**** SOURCE EXCERPT ****

DOWN BY LAW (1986)

by Miguel E. Rodriguez

DIRECTOR: Jim Jarmusch
CAST: Tom Waits, John Lurie, Roberto Benigni, Nicoletta Braschi, Ellen Barkin
MY RATING: 8/10
ROTTEN TOMATOMETER: 88% Fresh

PLOT: A disc jockey, a pimp, and an Italian tourist escape from jail in New Orleans.


The bare-bones plot description above sounds to me like a challenge from some bizarre reality show for screenwriters.  “Here’s your plot, aaaaand GO!”  The opening sequences of Jim Jarmusch’s Down by Law look and feel like an ambitious student film, down to its use of music and the black-and-white cinematography and the artsy montage of Bourbon Street and Orleans Parish, where the film takes place.  Having never seen a Jarmusch film before, as I watched these scenes, I was prepared to sit through a dense character study in which nothing much happens but a lot of talking is involved.  In a weird way, I found myself thinking of Clerks, but I despaired that Down by Law would come anywhere near Smith’s film in terms of getting me engaged in the story.

And then…a funny thing happened…

The film introduces us to two characters.  The first one we meet in great detail is Zack (Tom Waits), a gravelly-voiced former deejay living in near squalor with his girlfriend, Laurette, played by Ellen Barkin on the cusp of major stardom.  Their one scene together reveals the strategy for the rest of the film.  As I suspected, not much happens aside from a lot of talking or, in the case of this first scene, a lot of yelling, but there is a vibe or a sensation or something to the dialogue and the crisp black-and-white images that made their scene more immediate.  I am at a loss to explain exactly what it was.  I got the sense that I wasn’t watching two actors playing a scene.  I felt as if I was looking through a crack in the back wall at two real people having a real conversation.

The next character we meet, Jack (John Lurie), is not as savory as Zack.  Jack is a pimp whom we get to know during a conversation with one of his girls, Bobbie (Billie Neal).  Jack is a small-timer who dreams of hitting it big, but we know, as Bobbie does, that Jack’s big talk will never amount to much.  Jack walks and talks like he’s the man, addressing other hookers and pimps by name, and maybe he even sounds a little dangerous.  But his eagerness to expand his operation leads to some questionable decision-making that lands him in jail, to the great surprise of no one.

**** COLLECTED MATERIAL ****

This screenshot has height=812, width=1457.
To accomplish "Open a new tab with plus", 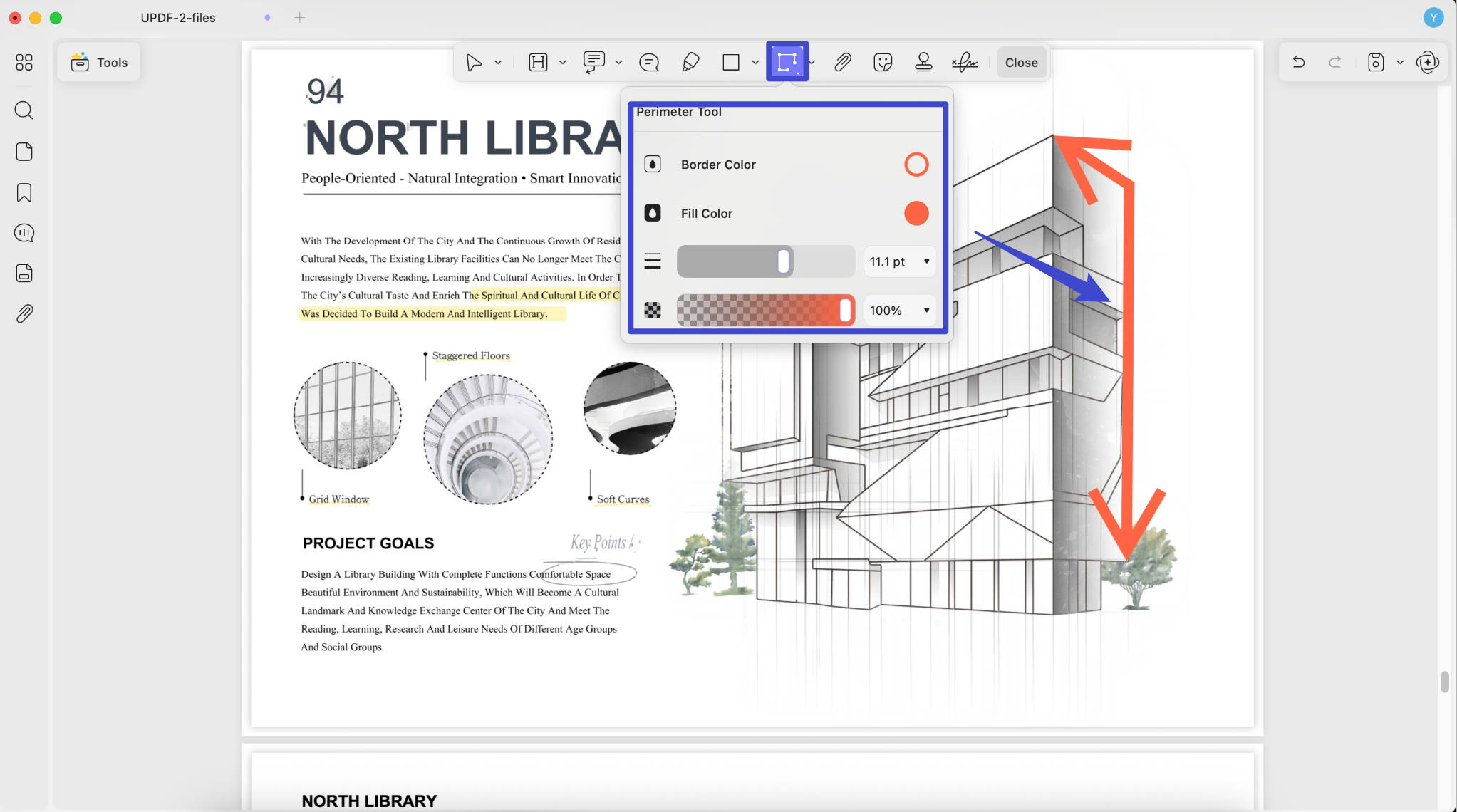I will [x=299, y=18].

****

• JOBS:
1. Using the Down by Law review, explain why the reviewer expected a dense character study with little action and a lot of talking, in one to three sentences.
2. Carry on with the Down by Law review from the point where it stops.

• THE REPLIES:
1. The reviewer had never seen a Jarmusch film before. The opening sequences looked and felt like an ambitious student film, with their music, black-and-white cinematography and artsy montage of Bourbon Street and Orleans Parish. That led the reviewer to prepare for a dense character study where nothing much happens but a lot of talking is involved.

2.
I just have to mention again the peculiar power of the direction and the dialogue.  The characters sometimes tend to ramble, but there’s never a second that feels superfluous.  There’s a scene where Zack, the deejay, is approached by an old acquaintance who offers him $1,000 just to drive a car from point A to point B.  The little verbal ballet between the two men, performed in mostly one shot as I recall, could have gone wrong any number of ways, as Zack demurs and his friend persists and round and round they go.  Perhaps because the dialogue is a little circular, it feels more natural than the kind of “punchy” dialogue you might get in a film noir.  The style, the camera placement, the acting, everything just sort of comes together and turns potentially boring dialogue into small windows into Zack’s psyche, and everyone else’s, for that matter.  (I think my online colleague, Marc, would enjoy this film very much, because it uses everyday language to illuminate precisely observed and defined characters.)

Zack winds up sharing Jack’s cell in jail for reasons I won’t get into.  It’s here that the story takes a unique turn.  I’ve read Down by Law described elsewhere as dreamlike or even like a fairy tale.  If so, Roberto Benigni is a benign Rumpelstiltskin.  Benigni plays Roberto (of course), an Italian tourist who has landed in jail for…well, let’s just say his offense is a little more severe than what Zack and Jack are in for, which is funny because Roberto speaks mostly broken English and walks and talks like an Italian Charlie Chaplin.  He doesn’t look like he would hurt a fly, much less commit the crime he supposedly committed.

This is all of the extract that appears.